Items from a dataset:
----------------
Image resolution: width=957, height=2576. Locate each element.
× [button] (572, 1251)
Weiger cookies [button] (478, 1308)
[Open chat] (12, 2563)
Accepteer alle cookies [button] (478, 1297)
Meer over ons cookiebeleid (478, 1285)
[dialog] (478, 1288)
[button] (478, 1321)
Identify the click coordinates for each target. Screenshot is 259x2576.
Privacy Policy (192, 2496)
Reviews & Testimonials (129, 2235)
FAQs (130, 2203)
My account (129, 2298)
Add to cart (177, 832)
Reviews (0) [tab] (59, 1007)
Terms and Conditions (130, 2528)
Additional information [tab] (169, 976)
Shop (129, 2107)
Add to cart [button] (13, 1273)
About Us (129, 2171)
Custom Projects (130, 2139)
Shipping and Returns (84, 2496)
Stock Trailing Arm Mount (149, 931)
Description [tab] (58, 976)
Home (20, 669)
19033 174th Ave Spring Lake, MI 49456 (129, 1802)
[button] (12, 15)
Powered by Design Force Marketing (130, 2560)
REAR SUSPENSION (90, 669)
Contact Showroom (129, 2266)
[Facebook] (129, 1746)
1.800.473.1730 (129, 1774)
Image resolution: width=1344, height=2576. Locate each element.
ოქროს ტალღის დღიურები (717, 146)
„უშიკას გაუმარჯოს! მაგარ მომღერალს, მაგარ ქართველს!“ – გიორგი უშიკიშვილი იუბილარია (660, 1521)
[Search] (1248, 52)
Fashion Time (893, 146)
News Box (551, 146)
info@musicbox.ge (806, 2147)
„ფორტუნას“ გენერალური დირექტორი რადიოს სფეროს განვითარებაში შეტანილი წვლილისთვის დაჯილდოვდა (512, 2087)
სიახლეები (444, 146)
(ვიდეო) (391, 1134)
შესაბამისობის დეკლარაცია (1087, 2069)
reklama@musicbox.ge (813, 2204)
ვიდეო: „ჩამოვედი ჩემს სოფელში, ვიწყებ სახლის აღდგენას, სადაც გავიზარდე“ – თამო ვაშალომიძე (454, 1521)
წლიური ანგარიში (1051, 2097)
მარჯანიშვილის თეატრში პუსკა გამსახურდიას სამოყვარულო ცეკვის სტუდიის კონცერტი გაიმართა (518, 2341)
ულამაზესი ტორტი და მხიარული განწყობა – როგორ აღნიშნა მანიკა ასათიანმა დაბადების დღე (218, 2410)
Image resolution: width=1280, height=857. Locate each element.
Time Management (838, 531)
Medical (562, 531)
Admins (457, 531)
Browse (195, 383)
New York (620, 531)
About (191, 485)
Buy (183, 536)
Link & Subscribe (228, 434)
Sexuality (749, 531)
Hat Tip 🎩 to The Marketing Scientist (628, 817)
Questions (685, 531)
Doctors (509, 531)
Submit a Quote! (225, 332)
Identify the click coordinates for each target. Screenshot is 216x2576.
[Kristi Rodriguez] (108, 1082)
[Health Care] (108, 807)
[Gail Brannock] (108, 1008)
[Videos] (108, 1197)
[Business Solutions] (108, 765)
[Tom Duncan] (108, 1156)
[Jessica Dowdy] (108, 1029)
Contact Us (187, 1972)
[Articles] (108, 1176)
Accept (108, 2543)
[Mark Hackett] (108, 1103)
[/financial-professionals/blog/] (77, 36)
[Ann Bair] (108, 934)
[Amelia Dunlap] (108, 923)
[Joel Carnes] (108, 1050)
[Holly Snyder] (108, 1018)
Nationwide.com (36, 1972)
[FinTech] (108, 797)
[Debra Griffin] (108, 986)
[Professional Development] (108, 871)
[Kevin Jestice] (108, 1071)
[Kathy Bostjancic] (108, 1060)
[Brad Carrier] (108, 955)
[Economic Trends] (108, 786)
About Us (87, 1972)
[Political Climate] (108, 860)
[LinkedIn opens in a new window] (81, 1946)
----------------
§ **About this task**
The word is "musicbox". Copy every line above where it appears.

§ **Output for this task**
info@musicbox.ge (806, 2147)
reklama@musicbox.ge (813, 2204)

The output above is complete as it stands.